It looks like an introductory exercise for using echelon forms to solve a system of equations.
First it checks whether the word 'echelon' is understood, and then it asks to apply the corresponding method.
In other words, I don't think you're missing anything. 🤔
 
It doesn't matter at all what you call the letters representing the unknown numbers!

So, no, it doesn't matter that there is no "b". If the equations were
2a−2b+c−2d=-2
−2b−2c+2d= 3
c+2d=−2
The solution set would be exactly the same!

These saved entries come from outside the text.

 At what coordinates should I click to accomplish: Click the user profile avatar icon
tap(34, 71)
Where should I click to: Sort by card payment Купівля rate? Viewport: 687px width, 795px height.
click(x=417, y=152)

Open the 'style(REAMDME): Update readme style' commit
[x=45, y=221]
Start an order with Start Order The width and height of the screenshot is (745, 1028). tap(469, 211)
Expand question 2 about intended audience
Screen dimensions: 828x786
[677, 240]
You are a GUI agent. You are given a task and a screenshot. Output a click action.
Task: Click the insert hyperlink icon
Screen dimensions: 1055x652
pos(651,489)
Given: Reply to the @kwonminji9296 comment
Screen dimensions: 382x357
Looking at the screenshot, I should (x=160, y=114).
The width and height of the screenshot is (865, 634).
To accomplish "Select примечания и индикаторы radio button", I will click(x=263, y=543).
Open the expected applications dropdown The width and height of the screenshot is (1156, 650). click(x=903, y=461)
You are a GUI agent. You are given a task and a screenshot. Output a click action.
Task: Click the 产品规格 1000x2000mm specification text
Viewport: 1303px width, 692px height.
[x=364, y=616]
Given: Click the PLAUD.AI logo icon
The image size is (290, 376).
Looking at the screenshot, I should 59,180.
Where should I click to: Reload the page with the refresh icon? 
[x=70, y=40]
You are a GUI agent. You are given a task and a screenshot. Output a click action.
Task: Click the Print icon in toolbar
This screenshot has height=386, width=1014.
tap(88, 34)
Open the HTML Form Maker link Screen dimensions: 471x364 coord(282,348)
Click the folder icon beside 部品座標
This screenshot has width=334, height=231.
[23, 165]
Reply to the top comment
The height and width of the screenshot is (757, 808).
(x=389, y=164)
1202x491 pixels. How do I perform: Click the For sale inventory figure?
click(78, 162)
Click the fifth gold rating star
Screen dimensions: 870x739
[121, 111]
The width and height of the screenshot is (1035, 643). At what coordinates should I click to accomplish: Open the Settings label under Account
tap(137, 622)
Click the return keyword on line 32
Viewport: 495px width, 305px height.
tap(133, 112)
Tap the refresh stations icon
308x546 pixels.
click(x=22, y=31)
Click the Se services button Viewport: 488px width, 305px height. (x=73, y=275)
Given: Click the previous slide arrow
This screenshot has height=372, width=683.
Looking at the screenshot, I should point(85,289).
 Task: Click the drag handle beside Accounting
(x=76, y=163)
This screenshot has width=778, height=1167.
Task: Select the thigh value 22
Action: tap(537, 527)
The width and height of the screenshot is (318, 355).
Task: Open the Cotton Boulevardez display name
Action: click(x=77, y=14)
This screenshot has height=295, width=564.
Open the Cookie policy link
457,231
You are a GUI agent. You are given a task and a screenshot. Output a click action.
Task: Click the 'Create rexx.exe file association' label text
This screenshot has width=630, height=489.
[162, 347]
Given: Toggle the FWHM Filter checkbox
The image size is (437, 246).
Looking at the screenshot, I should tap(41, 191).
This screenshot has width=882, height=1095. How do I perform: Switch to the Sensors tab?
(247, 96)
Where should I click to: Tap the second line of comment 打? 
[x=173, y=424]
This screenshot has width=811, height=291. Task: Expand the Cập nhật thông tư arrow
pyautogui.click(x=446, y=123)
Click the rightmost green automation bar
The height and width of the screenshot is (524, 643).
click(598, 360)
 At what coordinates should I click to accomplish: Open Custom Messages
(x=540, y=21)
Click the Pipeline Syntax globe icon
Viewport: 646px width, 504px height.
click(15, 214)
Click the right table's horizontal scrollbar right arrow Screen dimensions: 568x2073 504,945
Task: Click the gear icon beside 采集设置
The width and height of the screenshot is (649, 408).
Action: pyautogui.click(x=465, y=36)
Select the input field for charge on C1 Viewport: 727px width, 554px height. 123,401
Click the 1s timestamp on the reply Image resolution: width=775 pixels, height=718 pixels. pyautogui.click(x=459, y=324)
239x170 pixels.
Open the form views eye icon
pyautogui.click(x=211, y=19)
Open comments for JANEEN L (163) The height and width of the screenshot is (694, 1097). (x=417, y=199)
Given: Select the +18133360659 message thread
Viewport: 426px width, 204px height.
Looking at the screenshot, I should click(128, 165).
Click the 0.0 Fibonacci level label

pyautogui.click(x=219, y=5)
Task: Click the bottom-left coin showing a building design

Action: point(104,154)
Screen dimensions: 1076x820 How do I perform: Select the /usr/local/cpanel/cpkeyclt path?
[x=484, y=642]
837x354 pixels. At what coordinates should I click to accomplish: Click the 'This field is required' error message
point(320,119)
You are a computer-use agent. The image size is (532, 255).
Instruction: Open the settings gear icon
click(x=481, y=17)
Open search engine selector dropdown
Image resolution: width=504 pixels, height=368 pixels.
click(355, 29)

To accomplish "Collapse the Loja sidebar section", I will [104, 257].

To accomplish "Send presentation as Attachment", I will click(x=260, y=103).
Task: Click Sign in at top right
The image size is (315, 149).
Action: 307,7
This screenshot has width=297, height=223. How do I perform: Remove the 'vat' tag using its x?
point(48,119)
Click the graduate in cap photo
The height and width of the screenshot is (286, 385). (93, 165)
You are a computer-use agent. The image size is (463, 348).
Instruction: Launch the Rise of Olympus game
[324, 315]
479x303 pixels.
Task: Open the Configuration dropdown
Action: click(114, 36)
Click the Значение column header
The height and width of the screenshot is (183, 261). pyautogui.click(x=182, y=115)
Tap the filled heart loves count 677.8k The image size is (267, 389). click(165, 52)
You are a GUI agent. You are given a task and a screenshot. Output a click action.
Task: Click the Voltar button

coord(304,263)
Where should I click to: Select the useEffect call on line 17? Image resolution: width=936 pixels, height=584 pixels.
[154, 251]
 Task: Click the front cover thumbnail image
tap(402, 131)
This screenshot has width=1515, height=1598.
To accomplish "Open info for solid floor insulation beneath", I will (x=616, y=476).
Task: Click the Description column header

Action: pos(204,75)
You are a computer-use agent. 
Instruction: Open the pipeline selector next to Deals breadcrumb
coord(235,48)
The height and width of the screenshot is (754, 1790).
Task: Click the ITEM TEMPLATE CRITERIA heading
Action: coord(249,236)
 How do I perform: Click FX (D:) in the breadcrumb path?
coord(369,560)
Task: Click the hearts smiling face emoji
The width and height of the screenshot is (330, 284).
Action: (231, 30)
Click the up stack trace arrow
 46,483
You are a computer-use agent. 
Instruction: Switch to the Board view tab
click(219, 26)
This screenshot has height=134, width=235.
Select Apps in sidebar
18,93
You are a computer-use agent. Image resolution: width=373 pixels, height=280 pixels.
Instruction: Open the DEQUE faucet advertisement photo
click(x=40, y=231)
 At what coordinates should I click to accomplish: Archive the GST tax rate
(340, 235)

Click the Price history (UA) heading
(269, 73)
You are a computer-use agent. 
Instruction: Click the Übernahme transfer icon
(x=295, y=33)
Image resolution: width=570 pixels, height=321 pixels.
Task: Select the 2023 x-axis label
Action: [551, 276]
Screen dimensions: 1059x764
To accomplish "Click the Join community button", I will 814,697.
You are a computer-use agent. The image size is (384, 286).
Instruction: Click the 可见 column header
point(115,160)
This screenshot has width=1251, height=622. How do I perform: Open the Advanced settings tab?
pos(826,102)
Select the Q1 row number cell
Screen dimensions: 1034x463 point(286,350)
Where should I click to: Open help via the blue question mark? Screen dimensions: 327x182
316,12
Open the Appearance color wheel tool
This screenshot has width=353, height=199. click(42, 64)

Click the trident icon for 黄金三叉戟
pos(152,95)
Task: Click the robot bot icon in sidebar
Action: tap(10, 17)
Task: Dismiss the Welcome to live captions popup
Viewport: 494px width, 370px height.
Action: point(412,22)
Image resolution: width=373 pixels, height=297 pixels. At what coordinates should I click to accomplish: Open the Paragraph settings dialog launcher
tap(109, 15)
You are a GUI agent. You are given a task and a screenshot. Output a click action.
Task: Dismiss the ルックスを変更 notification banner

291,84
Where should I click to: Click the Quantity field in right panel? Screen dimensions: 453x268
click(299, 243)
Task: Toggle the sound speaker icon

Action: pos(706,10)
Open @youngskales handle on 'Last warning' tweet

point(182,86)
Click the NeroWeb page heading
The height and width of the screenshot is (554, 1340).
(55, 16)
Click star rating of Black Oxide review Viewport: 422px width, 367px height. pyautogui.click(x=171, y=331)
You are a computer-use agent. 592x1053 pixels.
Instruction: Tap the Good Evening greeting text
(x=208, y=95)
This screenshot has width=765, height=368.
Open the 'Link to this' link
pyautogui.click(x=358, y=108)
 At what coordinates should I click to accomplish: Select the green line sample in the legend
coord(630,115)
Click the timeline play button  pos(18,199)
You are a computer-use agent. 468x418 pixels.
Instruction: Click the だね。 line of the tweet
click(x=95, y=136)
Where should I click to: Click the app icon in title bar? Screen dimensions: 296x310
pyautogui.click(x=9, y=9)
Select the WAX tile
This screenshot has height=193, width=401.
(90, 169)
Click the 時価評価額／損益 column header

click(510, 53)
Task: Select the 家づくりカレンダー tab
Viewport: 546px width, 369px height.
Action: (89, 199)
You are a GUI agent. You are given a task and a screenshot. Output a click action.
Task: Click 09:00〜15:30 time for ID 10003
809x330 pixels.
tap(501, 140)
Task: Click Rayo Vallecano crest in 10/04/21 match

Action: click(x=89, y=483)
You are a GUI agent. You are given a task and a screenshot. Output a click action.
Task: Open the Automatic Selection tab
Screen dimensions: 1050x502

Personally, I would not bother writing the equations in matrix form.
The last equation, c+ 2d= -2 says that c= -2d- 2.
Then -2b- 2c+ d= 3 becomes -2b= 2c- d+ 3= -2d- 2- d+ 3= -3d+ 1 and then b= (3/2)d- 1/2.
And 2a- 2b+ c- 2d= -2 becomes 2a= 2b- c+ 2d- 2= 3d- 1+ 2d+ 2- 2d= 3d- 3 so
a= (3/2)d- 3/2.

Or, using the labels "a", "c", "d", and "e", as originally, and writing the solution in terms of parametera "t" (you have 4 unknowns with only three equations so the "degrees of freedom" is 4- 3= 1 and there is one parameter.)
a= (3/2)t- 3/2
c= (3/2)t- 3/2
d= - 2t- 2
e= t.
 
The system is in row echelon form, but not in reduced row echelon form. In fact, some textbooks, (for example, Nicholson, W. Keith. Linear Algebra with Applications. 2019) require that the leading coefficients are 1 even in regular row echelon form.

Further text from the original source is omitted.